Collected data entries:
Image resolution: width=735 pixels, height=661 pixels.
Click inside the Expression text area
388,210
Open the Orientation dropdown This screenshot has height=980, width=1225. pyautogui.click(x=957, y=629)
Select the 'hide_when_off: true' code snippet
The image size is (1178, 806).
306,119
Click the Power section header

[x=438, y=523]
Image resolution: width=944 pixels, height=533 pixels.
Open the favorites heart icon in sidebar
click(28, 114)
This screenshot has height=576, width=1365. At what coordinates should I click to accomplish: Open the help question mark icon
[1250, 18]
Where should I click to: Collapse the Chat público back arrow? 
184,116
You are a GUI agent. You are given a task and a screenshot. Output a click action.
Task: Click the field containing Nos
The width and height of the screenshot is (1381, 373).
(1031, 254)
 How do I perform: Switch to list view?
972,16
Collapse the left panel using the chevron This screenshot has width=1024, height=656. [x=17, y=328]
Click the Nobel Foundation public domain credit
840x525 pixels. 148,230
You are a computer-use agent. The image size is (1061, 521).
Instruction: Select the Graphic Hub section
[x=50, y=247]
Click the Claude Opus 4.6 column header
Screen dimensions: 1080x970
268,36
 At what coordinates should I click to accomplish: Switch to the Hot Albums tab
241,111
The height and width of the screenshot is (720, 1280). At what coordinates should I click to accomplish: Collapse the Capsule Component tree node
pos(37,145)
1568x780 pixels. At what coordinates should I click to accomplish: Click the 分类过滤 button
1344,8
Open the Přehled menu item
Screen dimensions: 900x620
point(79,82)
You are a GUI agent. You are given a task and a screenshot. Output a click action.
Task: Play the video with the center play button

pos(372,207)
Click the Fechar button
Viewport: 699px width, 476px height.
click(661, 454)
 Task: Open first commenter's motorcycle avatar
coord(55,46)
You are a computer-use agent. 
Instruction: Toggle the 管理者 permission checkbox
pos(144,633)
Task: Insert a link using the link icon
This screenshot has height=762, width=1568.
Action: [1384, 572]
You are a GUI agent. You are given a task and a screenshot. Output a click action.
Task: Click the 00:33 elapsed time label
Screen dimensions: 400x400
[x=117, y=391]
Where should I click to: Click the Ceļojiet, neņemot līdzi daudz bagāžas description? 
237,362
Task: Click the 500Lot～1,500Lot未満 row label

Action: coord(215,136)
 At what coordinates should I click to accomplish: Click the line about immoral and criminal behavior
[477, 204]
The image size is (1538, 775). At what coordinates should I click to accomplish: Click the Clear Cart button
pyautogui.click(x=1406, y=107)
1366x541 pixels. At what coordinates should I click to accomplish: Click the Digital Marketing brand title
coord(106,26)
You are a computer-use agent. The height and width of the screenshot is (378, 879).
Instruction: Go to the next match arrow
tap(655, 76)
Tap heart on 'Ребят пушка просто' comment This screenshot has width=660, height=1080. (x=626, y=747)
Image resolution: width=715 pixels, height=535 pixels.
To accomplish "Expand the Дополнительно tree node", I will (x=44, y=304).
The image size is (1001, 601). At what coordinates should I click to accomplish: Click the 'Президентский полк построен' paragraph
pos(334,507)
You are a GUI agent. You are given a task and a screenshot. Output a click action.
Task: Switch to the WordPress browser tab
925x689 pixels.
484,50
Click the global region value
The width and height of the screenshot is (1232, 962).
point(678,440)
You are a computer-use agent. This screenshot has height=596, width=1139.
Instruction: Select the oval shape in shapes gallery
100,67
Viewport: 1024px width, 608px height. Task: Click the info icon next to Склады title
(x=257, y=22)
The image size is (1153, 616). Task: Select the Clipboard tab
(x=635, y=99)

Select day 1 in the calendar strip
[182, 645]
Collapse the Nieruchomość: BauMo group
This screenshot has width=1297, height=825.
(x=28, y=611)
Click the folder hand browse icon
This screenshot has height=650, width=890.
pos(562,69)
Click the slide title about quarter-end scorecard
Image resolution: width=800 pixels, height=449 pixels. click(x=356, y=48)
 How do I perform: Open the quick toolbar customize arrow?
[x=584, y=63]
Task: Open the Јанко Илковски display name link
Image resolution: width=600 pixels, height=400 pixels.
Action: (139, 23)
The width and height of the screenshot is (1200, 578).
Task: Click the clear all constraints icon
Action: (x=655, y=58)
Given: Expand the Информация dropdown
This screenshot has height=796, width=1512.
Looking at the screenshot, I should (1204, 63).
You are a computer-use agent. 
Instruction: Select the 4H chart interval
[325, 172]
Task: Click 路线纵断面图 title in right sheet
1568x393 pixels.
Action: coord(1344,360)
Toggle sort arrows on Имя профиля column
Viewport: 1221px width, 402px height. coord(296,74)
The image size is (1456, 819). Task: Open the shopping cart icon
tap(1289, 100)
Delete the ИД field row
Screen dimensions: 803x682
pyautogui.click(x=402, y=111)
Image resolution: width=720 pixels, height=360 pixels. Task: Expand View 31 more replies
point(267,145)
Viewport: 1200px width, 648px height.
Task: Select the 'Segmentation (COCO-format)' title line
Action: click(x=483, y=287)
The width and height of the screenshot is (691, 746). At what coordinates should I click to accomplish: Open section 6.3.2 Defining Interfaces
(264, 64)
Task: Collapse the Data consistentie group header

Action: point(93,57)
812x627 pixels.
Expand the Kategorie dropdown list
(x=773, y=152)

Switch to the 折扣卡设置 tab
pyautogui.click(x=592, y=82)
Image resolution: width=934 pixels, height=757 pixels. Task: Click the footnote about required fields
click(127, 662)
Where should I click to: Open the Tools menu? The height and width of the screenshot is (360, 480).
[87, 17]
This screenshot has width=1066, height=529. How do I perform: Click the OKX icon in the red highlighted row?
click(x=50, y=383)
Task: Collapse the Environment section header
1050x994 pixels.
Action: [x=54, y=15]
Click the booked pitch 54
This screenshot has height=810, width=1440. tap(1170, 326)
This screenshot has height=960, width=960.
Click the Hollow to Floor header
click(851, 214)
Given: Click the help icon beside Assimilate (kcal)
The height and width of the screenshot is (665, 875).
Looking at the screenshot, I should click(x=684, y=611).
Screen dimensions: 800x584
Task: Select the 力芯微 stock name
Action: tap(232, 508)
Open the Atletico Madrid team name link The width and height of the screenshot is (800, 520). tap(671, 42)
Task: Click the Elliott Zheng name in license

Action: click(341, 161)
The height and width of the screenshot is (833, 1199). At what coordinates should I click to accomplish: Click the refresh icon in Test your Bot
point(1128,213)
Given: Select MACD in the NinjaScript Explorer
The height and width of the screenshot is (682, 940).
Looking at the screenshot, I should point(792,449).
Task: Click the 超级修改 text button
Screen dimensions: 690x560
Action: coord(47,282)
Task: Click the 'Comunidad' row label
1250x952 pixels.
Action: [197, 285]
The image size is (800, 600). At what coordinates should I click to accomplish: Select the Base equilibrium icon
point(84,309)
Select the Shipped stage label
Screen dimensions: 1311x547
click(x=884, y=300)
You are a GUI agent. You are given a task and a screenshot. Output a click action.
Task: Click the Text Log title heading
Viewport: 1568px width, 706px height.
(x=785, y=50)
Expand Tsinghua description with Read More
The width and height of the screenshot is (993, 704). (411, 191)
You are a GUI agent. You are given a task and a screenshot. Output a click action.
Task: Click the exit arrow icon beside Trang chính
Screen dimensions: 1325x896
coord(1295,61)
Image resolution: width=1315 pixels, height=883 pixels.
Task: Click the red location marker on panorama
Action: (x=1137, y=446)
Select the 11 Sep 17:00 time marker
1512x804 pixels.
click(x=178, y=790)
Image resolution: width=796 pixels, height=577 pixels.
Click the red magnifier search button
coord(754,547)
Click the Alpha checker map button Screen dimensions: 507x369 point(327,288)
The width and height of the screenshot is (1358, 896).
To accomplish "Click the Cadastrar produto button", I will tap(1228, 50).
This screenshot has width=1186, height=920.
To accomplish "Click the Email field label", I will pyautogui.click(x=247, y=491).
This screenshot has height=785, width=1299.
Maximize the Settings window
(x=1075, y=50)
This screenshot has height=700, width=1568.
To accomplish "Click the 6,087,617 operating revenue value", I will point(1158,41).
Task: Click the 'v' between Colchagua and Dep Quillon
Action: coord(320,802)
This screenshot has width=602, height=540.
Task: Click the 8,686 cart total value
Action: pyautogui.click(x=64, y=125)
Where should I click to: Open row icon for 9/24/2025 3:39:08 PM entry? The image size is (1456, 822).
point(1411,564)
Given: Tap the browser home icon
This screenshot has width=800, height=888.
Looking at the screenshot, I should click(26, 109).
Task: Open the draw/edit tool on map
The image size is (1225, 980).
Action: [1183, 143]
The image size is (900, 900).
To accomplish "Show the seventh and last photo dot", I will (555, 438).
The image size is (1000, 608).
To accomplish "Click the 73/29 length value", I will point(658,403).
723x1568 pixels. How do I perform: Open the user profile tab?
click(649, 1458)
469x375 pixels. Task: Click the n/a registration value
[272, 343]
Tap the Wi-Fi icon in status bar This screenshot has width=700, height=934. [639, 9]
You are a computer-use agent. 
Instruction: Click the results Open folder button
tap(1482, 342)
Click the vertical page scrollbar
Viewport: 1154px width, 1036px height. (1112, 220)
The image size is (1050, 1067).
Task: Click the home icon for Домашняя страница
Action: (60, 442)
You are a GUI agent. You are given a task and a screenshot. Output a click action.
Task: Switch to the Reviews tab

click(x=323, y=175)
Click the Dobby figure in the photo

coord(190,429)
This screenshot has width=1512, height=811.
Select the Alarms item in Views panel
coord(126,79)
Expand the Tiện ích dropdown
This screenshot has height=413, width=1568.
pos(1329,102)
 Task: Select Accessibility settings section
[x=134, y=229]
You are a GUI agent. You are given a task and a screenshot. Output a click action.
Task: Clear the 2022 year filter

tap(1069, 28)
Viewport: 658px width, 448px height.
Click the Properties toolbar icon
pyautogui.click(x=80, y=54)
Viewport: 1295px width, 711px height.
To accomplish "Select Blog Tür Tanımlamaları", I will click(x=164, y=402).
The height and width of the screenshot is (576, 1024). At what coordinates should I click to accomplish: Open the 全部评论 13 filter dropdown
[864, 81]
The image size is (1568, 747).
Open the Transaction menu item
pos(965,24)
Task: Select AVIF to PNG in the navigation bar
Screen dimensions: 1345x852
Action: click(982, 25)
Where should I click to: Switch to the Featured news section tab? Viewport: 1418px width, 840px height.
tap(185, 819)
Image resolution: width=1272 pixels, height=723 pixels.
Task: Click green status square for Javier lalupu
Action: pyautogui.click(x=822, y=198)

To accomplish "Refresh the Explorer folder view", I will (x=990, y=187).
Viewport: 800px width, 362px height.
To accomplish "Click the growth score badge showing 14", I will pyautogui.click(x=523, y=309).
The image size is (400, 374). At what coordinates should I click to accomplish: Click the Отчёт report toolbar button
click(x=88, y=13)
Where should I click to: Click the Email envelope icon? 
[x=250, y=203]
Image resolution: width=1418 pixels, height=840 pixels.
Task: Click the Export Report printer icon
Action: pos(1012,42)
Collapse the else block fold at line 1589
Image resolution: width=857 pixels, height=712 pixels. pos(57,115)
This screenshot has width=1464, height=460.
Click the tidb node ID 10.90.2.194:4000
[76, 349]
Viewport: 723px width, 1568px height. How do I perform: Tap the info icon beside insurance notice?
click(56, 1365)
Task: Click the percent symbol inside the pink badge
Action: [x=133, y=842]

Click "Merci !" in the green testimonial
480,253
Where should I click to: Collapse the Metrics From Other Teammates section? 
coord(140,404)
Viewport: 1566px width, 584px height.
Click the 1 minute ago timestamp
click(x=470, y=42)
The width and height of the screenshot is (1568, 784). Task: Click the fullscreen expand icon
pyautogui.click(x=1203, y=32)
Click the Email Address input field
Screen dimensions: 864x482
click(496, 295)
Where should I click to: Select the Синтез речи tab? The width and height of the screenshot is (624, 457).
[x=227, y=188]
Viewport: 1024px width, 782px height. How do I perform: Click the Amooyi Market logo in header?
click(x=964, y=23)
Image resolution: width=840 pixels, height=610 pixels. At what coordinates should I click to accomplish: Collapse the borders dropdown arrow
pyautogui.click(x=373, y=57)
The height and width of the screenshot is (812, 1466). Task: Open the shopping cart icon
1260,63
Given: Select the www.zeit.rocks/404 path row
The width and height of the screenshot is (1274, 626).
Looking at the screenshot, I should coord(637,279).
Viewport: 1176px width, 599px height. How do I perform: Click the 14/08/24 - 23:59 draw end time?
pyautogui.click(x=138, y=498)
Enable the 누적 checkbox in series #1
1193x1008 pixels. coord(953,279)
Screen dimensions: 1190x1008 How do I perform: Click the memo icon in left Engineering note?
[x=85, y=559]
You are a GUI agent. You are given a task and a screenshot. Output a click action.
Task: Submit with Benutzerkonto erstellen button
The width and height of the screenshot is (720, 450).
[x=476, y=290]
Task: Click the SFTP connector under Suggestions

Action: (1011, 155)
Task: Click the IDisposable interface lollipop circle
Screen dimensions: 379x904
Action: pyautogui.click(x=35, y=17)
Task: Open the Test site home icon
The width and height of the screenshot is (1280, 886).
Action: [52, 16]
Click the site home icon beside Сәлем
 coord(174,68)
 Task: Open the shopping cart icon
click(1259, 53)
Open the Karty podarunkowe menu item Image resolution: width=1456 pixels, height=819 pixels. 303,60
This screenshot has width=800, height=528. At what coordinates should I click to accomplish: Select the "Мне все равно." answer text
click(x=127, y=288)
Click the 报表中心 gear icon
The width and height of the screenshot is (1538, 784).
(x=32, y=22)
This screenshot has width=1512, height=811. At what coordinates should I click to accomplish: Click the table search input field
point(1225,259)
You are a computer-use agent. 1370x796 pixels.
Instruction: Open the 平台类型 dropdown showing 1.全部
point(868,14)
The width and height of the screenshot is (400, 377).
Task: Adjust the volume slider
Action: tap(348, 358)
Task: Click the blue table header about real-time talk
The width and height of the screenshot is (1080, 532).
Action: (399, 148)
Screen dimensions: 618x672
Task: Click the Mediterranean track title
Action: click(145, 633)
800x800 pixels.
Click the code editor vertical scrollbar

EXERCISE DETAILS.
Looking at the records, how many lines include "using"? Respond with the number only.

WRITTEN ANSWER.
2